[Entries on target coordinates]
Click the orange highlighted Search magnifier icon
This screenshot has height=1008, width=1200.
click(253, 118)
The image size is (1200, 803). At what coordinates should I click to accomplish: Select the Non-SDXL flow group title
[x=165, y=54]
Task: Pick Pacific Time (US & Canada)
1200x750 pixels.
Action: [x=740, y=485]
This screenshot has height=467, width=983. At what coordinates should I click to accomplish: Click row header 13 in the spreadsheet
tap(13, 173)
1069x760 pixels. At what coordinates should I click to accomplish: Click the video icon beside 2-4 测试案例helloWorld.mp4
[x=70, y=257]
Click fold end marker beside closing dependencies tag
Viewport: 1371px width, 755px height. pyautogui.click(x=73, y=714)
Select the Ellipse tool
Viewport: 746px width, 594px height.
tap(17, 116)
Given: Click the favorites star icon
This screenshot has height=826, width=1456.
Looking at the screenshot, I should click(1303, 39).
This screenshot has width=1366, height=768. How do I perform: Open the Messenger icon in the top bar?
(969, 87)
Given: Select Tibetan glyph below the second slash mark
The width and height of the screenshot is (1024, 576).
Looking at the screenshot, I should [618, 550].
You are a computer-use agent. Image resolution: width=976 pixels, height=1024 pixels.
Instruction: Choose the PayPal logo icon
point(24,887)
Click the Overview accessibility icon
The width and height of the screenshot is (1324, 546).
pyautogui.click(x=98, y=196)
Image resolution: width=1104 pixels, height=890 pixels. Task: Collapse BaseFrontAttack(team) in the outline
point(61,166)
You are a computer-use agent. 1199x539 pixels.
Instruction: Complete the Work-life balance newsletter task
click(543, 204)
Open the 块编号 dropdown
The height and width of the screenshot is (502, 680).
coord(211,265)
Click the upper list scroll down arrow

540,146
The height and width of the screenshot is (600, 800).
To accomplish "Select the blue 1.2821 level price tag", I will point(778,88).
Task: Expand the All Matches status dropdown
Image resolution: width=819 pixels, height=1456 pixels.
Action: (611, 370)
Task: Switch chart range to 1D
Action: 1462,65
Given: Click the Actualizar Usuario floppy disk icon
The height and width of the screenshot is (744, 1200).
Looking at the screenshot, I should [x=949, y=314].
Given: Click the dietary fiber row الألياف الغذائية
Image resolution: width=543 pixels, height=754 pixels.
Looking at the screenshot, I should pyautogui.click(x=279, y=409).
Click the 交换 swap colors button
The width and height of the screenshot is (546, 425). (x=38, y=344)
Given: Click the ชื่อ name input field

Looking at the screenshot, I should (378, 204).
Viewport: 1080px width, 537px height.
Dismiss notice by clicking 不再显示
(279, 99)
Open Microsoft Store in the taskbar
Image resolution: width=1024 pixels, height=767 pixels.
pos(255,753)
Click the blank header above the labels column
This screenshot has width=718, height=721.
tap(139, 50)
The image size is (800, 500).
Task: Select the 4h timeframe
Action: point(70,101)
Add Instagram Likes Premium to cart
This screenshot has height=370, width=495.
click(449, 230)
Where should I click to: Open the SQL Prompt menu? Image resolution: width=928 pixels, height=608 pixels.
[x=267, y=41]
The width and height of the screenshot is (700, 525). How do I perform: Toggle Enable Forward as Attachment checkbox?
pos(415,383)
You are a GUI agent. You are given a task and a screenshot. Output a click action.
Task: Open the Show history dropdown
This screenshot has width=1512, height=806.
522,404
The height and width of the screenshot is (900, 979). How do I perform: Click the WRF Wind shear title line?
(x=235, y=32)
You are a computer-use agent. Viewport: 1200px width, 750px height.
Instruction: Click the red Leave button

Task objective ▸ Reproduce these items without any changes. Start at the line containing "Click fold end" and stop after the line containing "Looking at the screenshot, I should [618, 550].".

Exercise answer ▸
Click fold end marker beside closing dependencies tag
Viewport: 1371px width, 755px height. pyautogui.click(x=73, y=714)
Select the Ellipse tool
Viewport: 746px width, 594px height.
tap(17, 116)
Given: Click the favorites star icon
This screenshot has height=826, width=1456.
Looking at the screenshot, I should click(1303, 39).
This screenshot has width=1366, height=768. How do I perform: Open the Messenger icon in the top bar?
(969, 87)
Given: Select Tibetan glyph below the second slash mark
The width and height of the screenshot is (1024, 576).
Looking at the screenshot, I should [618, 550].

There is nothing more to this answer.